To put the number of people displaced by the War on Terror into context, the entire population of Canada is only 38 million. That’s right: The number of people the War on Terror has sent fleeing their homes could nearly repopulate Canada.

The below graph shows the country-by-country breakdown for this war-induced migration.

Image Credit: Brown University’s Cost of War Project
 
 
 

 

And all of this may be an underestimate. The study’s authors used a conservative methodology to come to their conclusions, and they say the true figure could be as high as 59 million people displaced.

Yet the costs of war go far beyond the causality statistics. War has ripple effects, and measuring the total human cost and pain involved in armed conflict is essentially impossible. But knowing roughly how many displaced peoples’ lives were turned upside down in the War on Terror is an important place to start. It’s a reminder of just how heavily the costs end up outweighing the benefits when we rush to drastic decisions amid crisis.

Time and time again, we have seen politicians seize on a crisis while the public’s emotions run high and launch a massive government intervention, be it into another country or into the market economy, in the heat of the moment. Yet in hindsight these threats usually turn out to be far less grave than they had seemed in the moment, while the costs end up far exceeding what anyone expected.

This heavy-handed and reactionary approach inherently and inevitably entails the displacement of innocent people.

“For the past 14 years, the American Colossus has been on a Godzilla-like rampage, trampling over the Middle East, North Africa, and South Asia: squashing people, flattening homes, and demolishing communities,” Dan Sanchez wrote in summation of this pattern in 2015. “Now its specialty is not offering refuge, but making refugees. Not welcoming huddled masses, but mass-producing them. The Iraq War displaced millions. The chaos it engendered, including the rise of ISIS (which didn’t even exist before the war) displaced millions more.”

And it’s important to note that despite these enormous costs and consequences, the U.S.’s military interventions have largely failed to achieve the intended results. In many cases, we’ve actually made things much worse.

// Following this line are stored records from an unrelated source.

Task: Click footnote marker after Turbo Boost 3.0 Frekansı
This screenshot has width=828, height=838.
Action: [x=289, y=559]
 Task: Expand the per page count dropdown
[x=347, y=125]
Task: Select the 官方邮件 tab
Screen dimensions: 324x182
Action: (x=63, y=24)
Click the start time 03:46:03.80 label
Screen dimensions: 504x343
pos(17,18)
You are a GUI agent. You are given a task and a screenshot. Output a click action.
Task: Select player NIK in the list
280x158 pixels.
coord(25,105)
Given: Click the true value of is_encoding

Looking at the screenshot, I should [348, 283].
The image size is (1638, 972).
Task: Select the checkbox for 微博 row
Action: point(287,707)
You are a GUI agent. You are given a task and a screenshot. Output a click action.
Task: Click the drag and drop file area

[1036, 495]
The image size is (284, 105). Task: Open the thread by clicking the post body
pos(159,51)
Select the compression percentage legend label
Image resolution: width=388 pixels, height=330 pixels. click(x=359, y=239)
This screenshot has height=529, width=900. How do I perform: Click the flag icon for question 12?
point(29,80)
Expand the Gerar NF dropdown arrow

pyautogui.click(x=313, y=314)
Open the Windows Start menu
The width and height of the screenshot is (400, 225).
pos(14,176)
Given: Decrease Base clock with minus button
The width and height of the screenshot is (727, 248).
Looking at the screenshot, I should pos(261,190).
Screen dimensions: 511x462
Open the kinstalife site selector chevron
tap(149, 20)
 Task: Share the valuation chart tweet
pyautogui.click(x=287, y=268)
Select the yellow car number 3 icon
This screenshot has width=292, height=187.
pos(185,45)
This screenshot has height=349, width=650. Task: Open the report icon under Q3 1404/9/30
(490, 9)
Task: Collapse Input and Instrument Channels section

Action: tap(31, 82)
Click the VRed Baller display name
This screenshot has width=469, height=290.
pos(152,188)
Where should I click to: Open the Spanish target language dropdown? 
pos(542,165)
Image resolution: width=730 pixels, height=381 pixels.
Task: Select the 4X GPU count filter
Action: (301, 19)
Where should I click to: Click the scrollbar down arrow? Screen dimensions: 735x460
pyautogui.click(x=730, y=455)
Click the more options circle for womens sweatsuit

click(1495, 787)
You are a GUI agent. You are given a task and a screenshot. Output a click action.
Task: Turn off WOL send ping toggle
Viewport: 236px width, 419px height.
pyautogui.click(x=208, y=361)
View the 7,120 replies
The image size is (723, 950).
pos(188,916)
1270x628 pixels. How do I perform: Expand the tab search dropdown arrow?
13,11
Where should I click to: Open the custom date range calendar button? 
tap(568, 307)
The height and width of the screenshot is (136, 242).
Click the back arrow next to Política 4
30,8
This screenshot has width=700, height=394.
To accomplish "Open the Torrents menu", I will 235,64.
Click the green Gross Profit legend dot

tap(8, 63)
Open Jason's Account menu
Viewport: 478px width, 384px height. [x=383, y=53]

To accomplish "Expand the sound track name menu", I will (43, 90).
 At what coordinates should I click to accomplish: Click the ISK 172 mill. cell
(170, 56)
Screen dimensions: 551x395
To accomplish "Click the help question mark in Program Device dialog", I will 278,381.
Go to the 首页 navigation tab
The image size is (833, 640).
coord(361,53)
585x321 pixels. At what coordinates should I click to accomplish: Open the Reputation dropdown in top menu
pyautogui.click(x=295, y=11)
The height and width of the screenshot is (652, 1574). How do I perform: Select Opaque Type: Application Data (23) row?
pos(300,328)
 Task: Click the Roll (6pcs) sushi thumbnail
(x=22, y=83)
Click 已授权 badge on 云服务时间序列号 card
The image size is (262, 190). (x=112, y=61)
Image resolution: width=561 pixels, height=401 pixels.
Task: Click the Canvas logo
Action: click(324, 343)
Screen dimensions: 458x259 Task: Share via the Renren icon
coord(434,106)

For example, the U.S. originally intervened in Afghanistan in 2001 to punish the Taliban for harboring the terrorists who planned the 9/11 attacks. This justified goal was accomplished within a few years. The decade and a half since of U.S. investment and American lives have been spent on a failed regime change experiment trying to prop up an Afghanistan government that would, all these years later, still collapse in short order without U.S. backing.

In Iraq, the terrorist group ISIS only emerged as a result of the chaos, instability, and ensuing power vacuum the U.S. created with its sweeping intervention.

And in Libya, perhaps the most glaring example, the U.S. launched a military intervention to depose the regime of dictator Muammar el-Qaddafi, hoping to start a new era for the country. Instead we turned it into a literal failed state.

Defenders of the status quo are left with the impossible mission of justifying vast destruction, death, and displacement, with only a litany of failures to show for it.

“The displacement and other suffering must be central to any analysis of the post-9/11 wars and to any conceivable consideration of the future use of military force by the United States or any other country,” the Brown University report concluded. “The legitimacy and efficacy of war should be questioned more than ever given nearly two decades of disastrous outcomes.”